DO THIS:
Render as a Markdown table with columns "Nr" and "Value" the rows starting with the row containing "Click the diagonal" and going on through the row containing "The image size is (461, 227).", omitting blank lines.

LISTED RECORDS:
________________________________________
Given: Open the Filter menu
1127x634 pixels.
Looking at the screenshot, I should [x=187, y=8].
________________________________________
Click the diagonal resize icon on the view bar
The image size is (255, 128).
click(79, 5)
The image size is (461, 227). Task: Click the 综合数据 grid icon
________________________________________
REPLY:
| Nr | Value |
|---|---|
| 1 | Click the diagonal resize icon on the view bar |
| 2 | The image size is (255, 128). |
| 3 | click(79, 5) |
| 4 | The image size is (461, 227). Task: Click the 综合数据 grid icon |